*WHAT YOU ARE ASKED TO DO:* Return the stretch from the line with "You are a GUI" through the line with "Viewport: 246px width, 184px height." in the data below, character for character, skipping all pictures.
(DATASET ENTRIES Opens)
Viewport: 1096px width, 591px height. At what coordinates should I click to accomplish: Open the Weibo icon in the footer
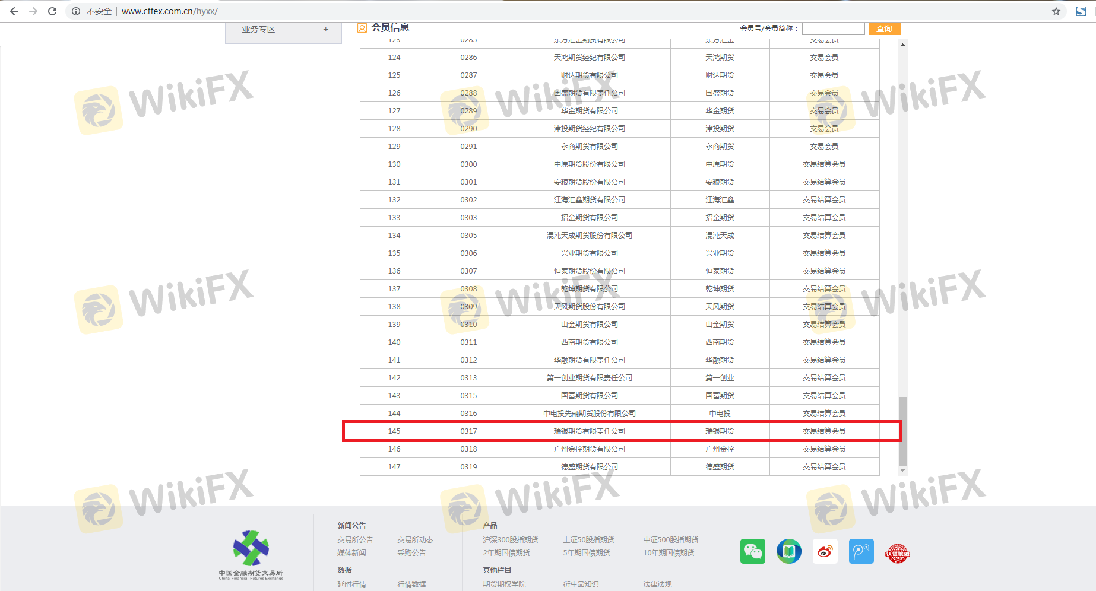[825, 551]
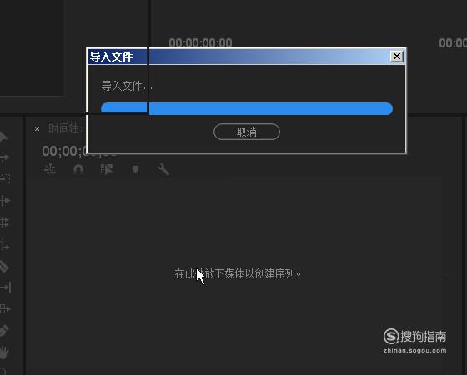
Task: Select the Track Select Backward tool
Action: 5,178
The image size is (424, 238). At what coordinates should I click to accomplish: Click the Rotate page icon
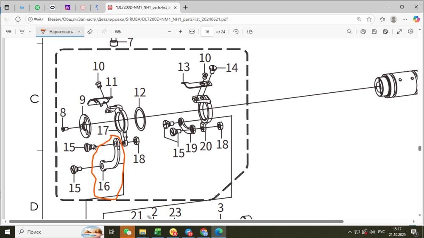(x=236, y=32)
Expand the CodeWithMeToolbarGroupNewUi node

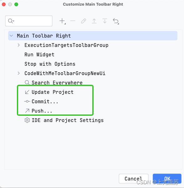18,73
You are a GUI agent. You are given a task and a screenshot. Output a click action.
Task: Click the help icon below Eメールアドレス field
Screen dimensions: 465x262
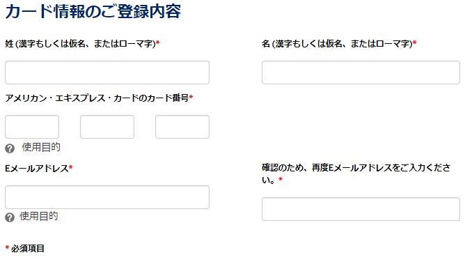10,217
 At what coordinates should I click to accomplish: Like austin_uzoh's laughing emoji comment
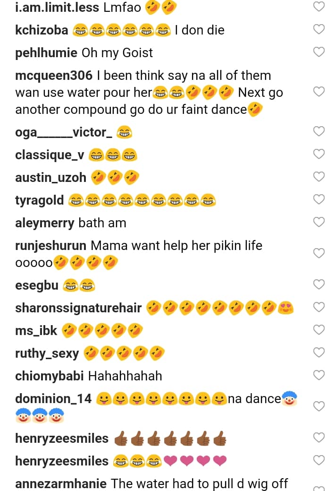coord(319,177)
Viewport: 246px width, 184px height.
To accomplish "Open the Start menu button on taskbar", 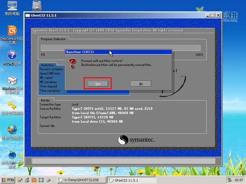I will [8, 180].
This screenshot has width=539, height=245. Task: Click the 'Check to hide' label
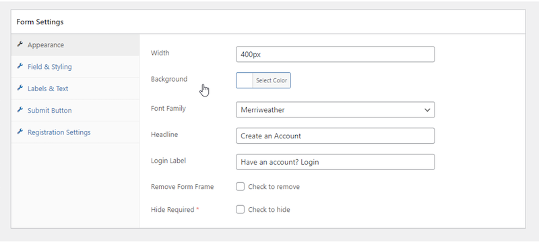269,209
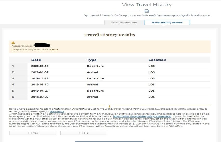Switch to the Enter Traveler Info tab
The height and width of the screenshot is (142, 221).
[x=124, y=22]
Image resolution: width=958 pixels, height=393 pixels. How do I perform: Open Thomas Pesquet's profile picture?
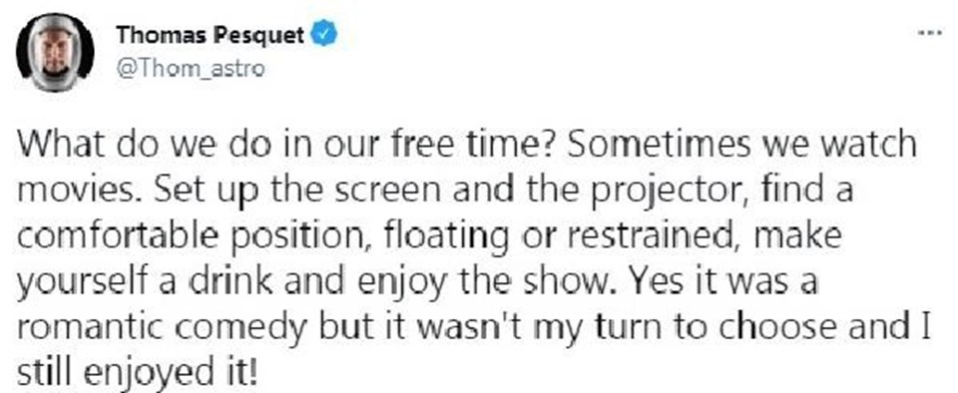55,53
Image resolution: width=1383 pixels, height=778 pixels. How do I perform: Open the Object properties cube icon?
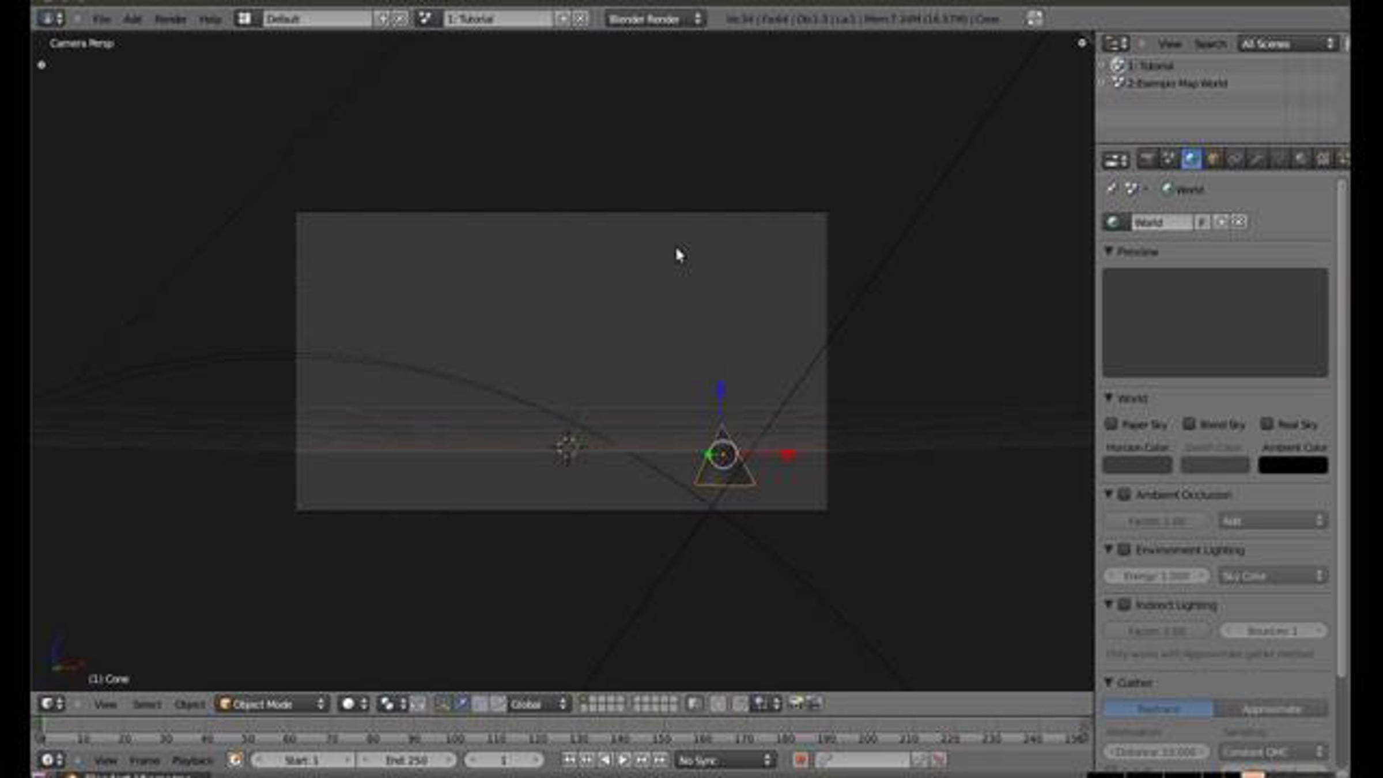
(DATASET ENTRIES Closes)
*YOUR RESPONSE:*
You are a GUI agent. You are given a task and a screenshot. Output a click action.
Task: Click the help icon below Eメールアドレス field
Screen dimensions: 465x262
10,217
 At what coordinates should I click to accomplish: Like austin_uzoh's laughing emoji comment
coord(319,177)
Viewport: 246px width, 184px height.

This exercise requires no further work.